Thanks to these data, recent studies have focused their attention on regulating the balance of these cytokines for the treatment of inflammatory disorders; future studies should focus on predicting the possible benefit of therapeutic and preventive approaches on these two novel cytokines and on their receptors [6672]. An increasing knowledge in this field is giving us a new perspective for the development of new therapies with maybe less side effects than the conventional ones have [73]. Targeted biological therapies are the most upcoming ones for the treatment of allergic diseases (i.e., monoclonal antibodies and fusion proteins against cytokines or their receptors). IL-31, considered to be responsible for the development of pruritus in AD, was one of the first therapeutic targets. Recently, in a clinical trial, nemolizumab (anti-IL-31RA) administration confirmed its safety and efficacy on the reduction of pruritus [74].

However, creating bispecific antibodies targeting more than one element should be a future approach; that is, a bispecific antibody with affinity for both IL-31 and IL-33 receptors could be developed [75].

Probably we are close enough in using IL-31 and IL-33 as new diagnostic, prognostic, and follow-up biomarkers; they could also be useful in monitoring treatment responses.

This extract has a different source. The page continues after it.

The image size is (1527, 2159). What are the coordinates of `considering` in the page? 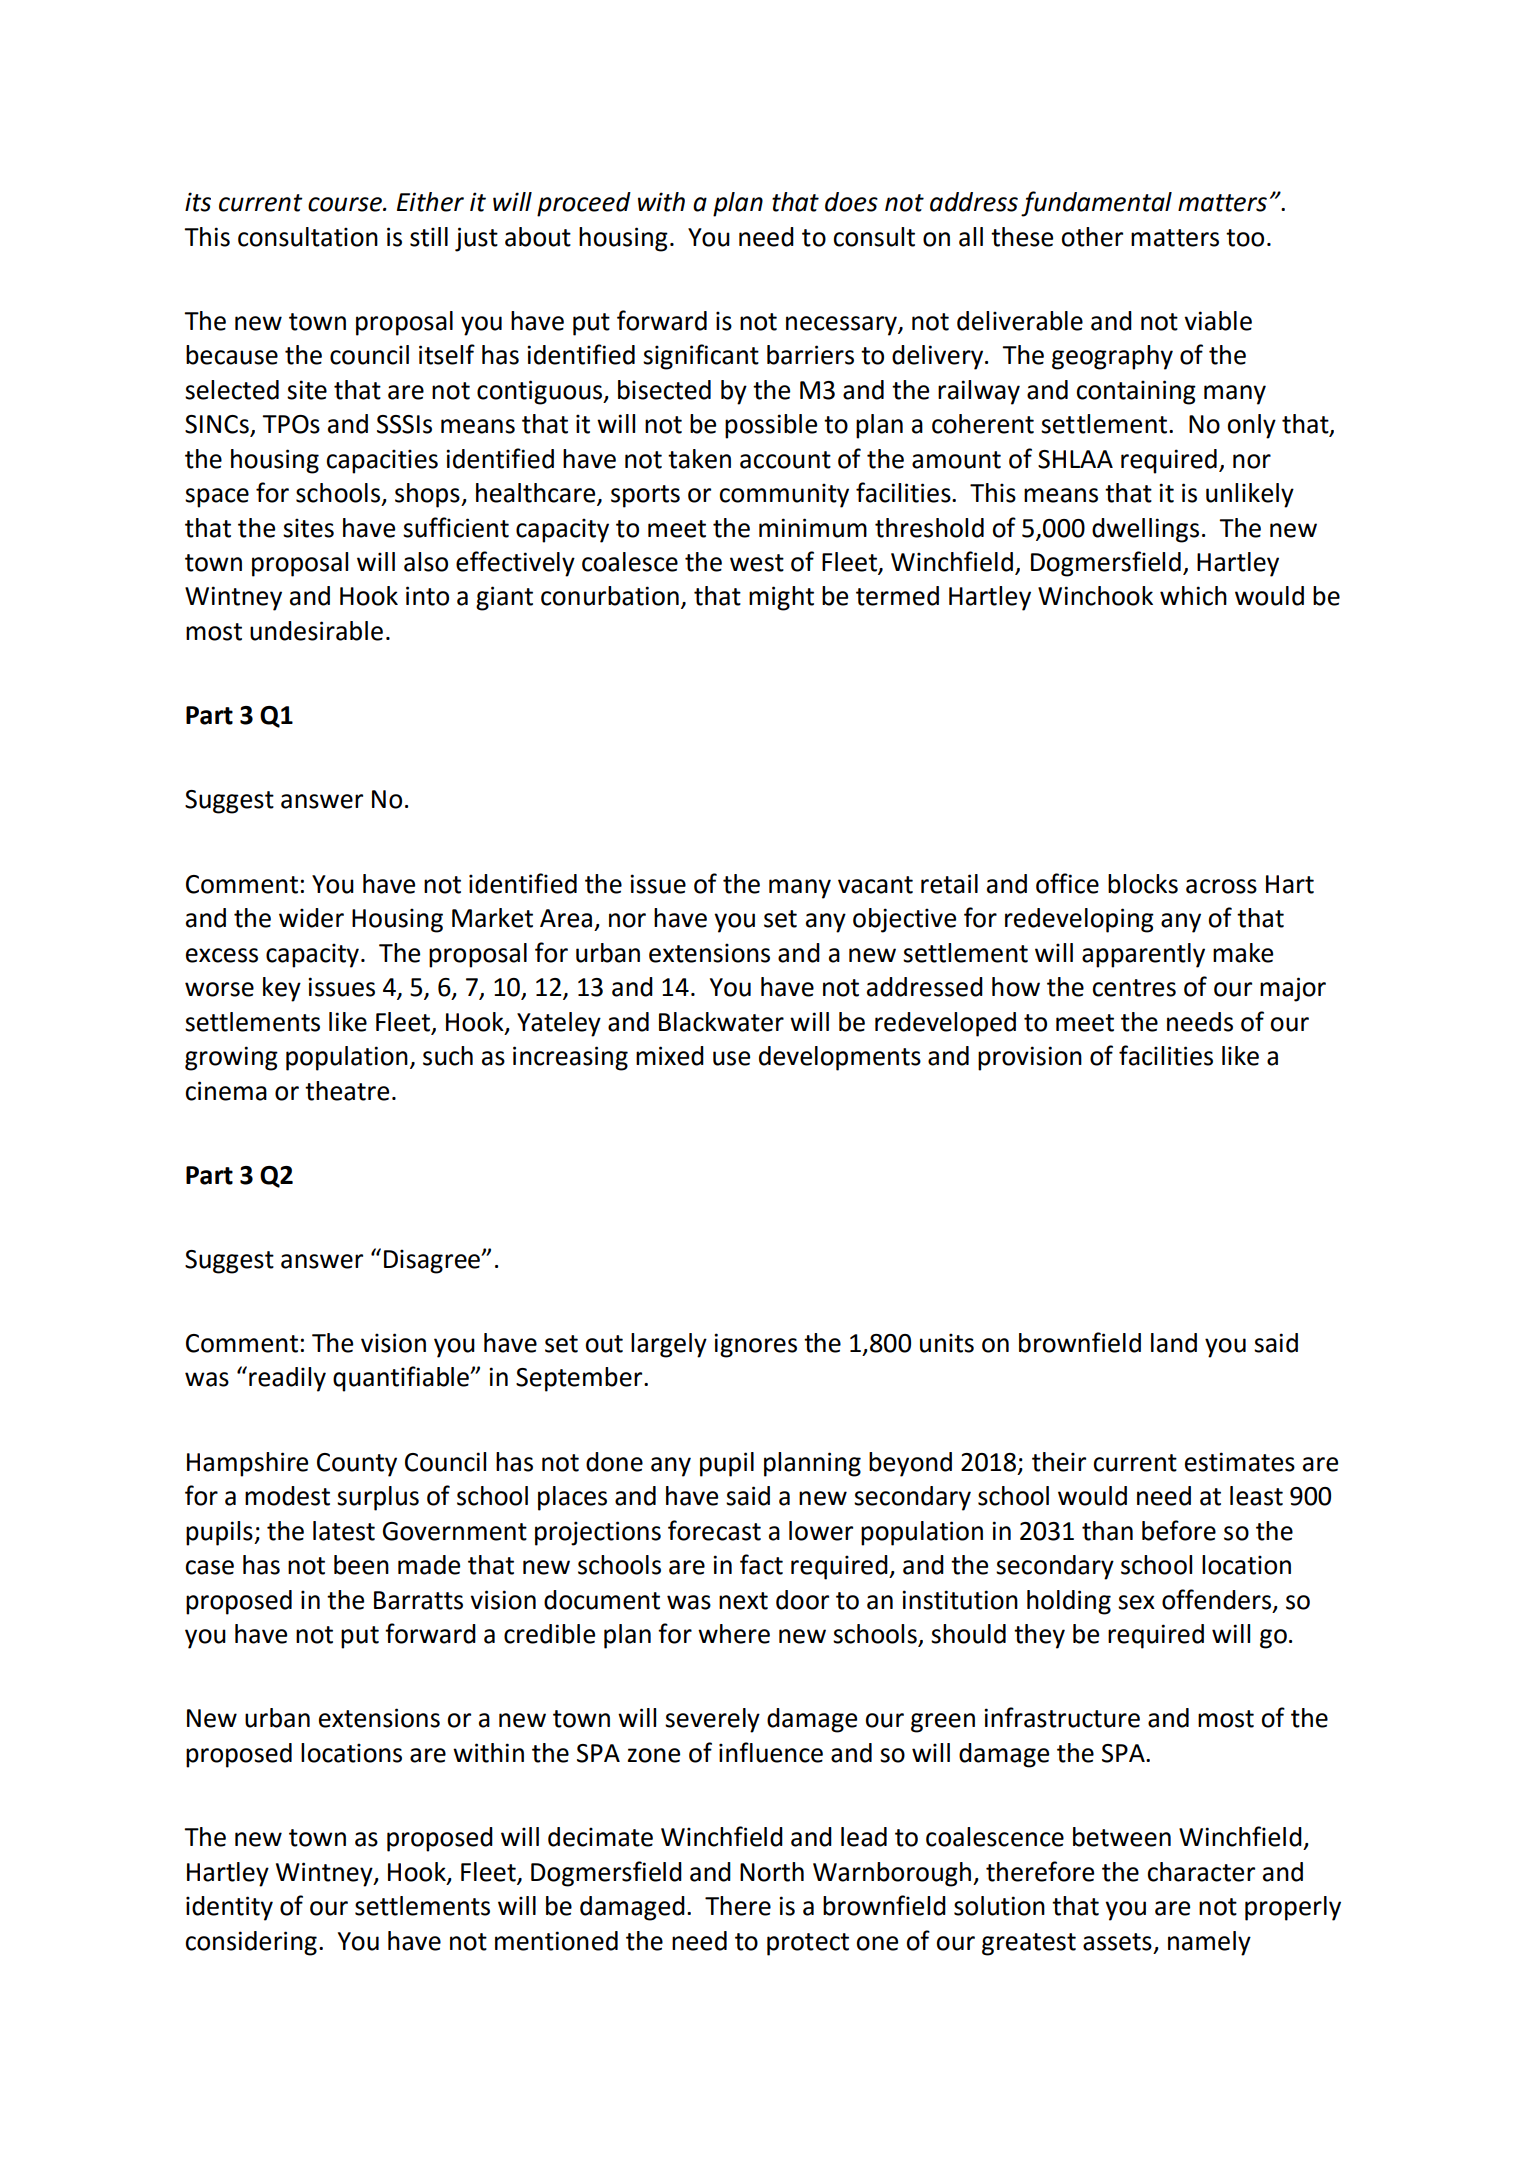 It's located at (251, 1943).
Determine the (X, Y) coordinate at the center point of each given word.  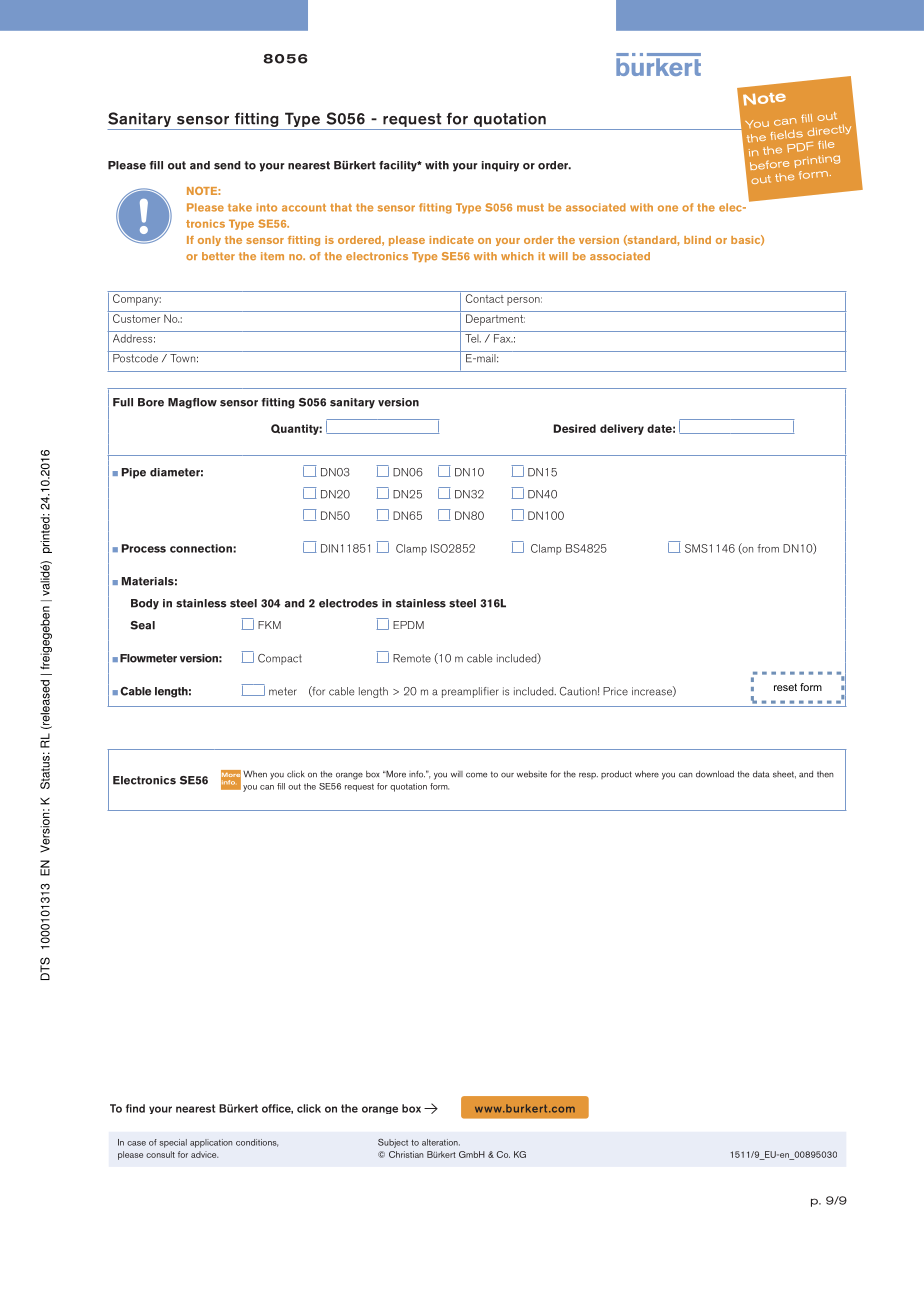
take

New studies could focus on the combination of the two interleukins, IL-31 and IL-33, as disease biomarkers; the combination of data could let us better understand their relationships and identify a possible benefit of a combined therapeutic approach. Modifying their balance could be helpful in modulating the first responses of the immune system fundamental for the development of the above-described diseases.

Conflicts of Interest

The authors declare that there is no conflict of interest regarding the publication of this paper.